Monday, April 09, 2007

it was clear that he didn't have much time left, she realized. the skin at his cheeks was stretched, the soft creases in his face harder now, not pulled in a smile, but in hollowness. he smiled, in spite of it, but she knew that he had decided long ago that he would one day die in a state of flux, in a place where there are no meanings. human beings, he had once said, are fascinated with boundary conditions. roofs, beaches, edges, the deepest, darkest places on this earth are where we find ourselves faced with the simplest questions; we are, ofcourse, obsessed with simplification - our lives are one big experiment in definition. i will die, he said, one day, without it.

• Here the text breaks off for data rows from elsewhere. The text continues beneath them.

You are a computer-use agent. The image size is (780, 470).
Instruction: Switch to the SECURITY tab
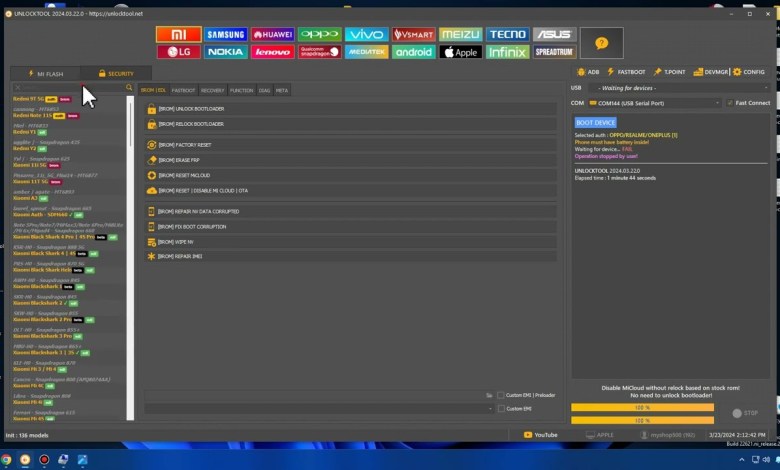click(x=115, y=73)
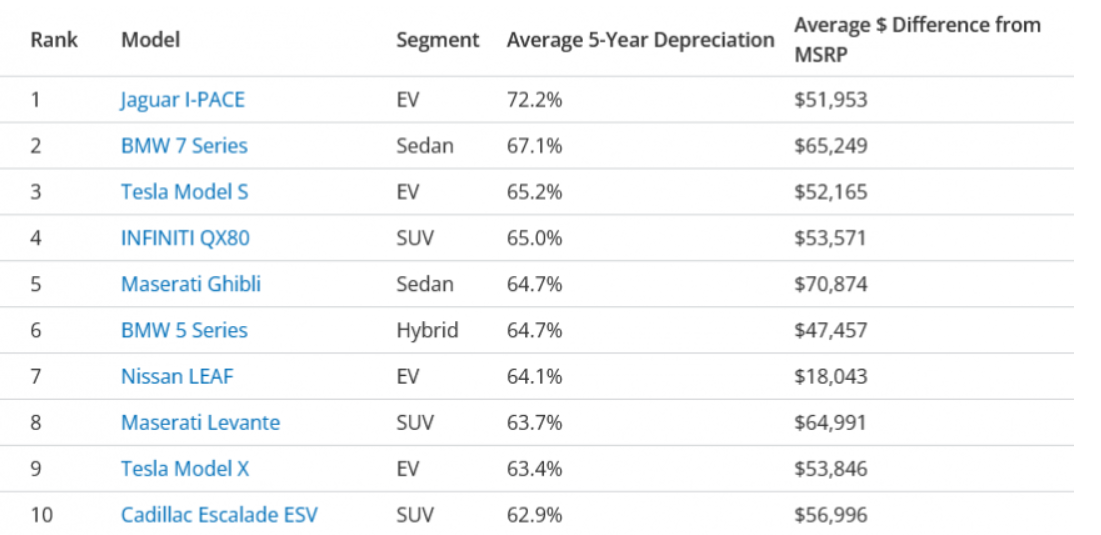Click the $18,043 value cell
Screen dimensions: 1101x535
(x=830, y=377)
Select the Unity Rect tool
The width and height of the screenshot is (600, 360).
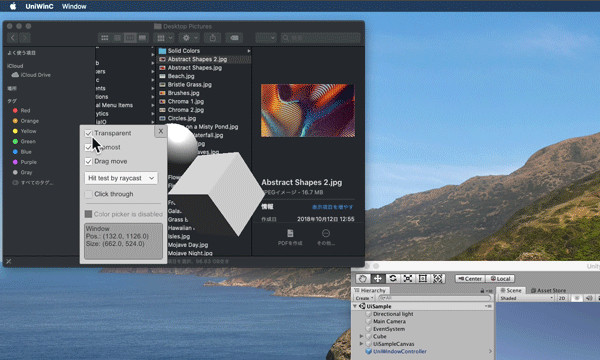pyautogui.click(x=422, y=279)
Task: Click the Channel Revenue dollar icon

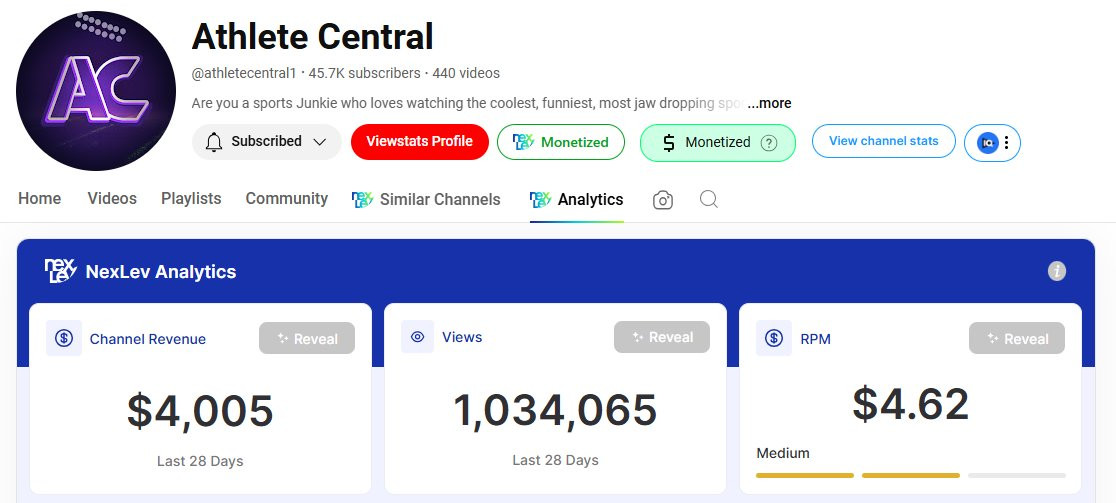Action: pos(65,338)
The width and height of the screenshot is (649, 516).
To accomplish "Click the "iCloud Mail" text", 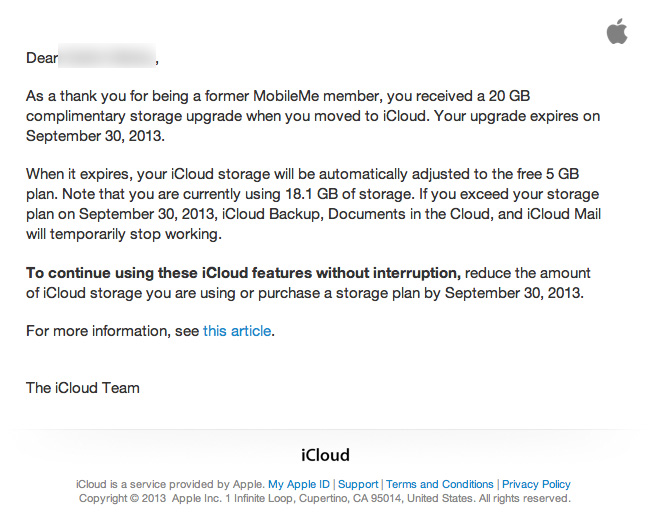I will click(x=564, y=214).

she should have known, back then, when he had insisted that she bring him here, despite his illness. he was sitting in the rocking chair, as old as he had once (long ago) predicted he would be, on the other end of a life so full of words, staring out over the green and yellow fields, past the barbed wire fence and a hundred imaginary meridians.
my parents, he said, came from just over that hill.
i know, she said, softly.
i wish i could see the house that dadi used to talk about, late at night.
i know, she said, holding his hands. im so sorry...we can't.
he smiled. i'm just being melodramatic, ofcourse. don't worry, it's alright. they've been fighting for all of our lives, i suppose we've no right to expect them to stop for the sake of an old, dying man.
it will be harvesting season, soon, he said, absently, staring at the hundreds of yellow flowers that had appeared, suddenly, overnight.
she was staring at the horizon, trying to tear the early morning fog apart, to see, if only for a moment, the red-brown house with its steep, narrow staircase which dadi spoke of, so late at night. to see, if only for a moment, a piece of history, to give the tiny part of an old soul that she carried within her a way home.

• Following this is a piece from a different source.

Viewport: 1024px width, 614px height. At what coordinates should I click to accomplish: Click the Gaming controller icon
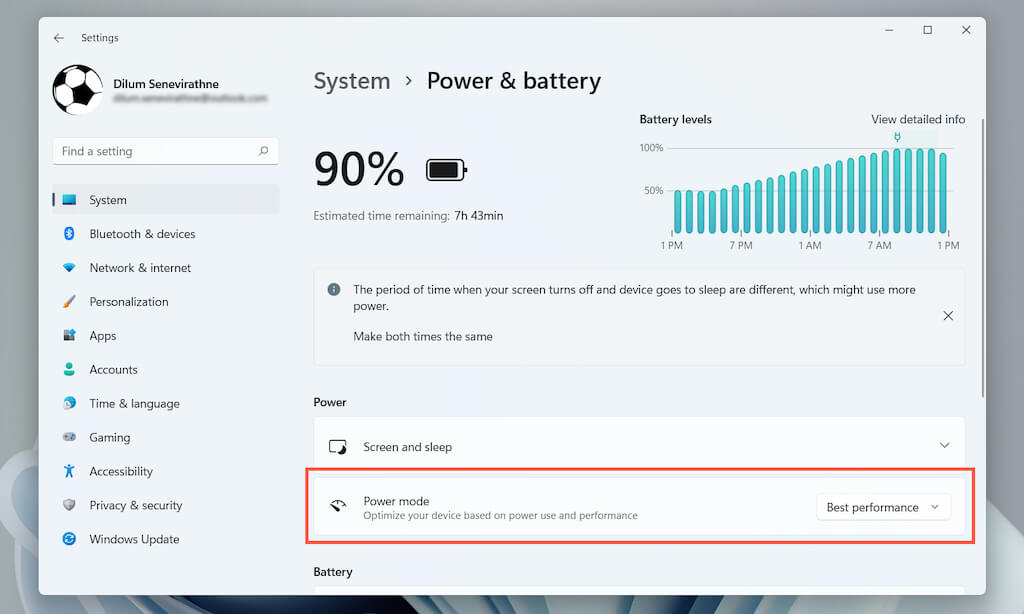coord(70,437)
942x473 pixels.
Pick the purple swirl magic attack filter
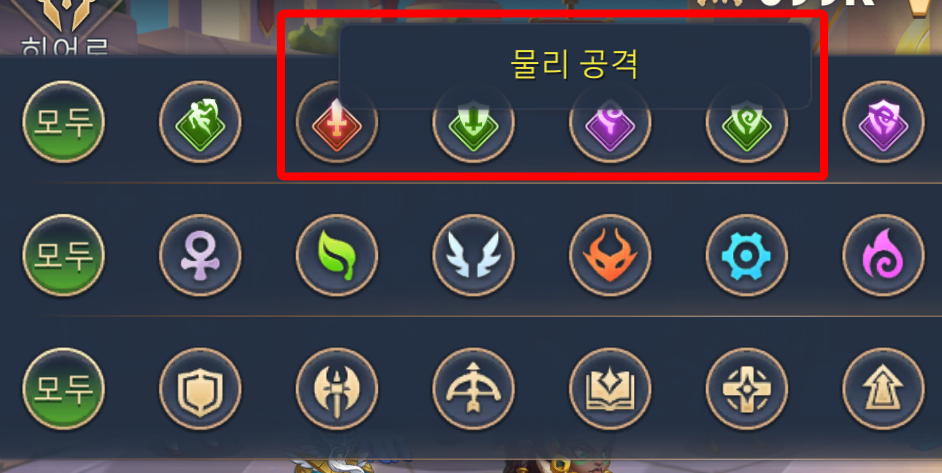click(x=610, y=122)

he coughed a little, and she immediately offered to go get his medicine. he held her hand, first violently but then with more grace, slowly wrapping his fingers in hers as she crouched on the floor, next to his chair.
ji, jaan?
we loved well, you and i. no two souls- ah. melodrama, again. i love you, he said, simply. thank you.
he began to cough again, and she squeezed his hands before she rose to go to the front door. she closed the door, quietly, behind her as she went to find some water.

*
he left a note, ofcourse.
some say that we live our lives in reflection. you are a mother, fighter, sister, daughter, god, lover, Diya. you are incredible, and it is in your eyes that i will (always) be reflected. be well.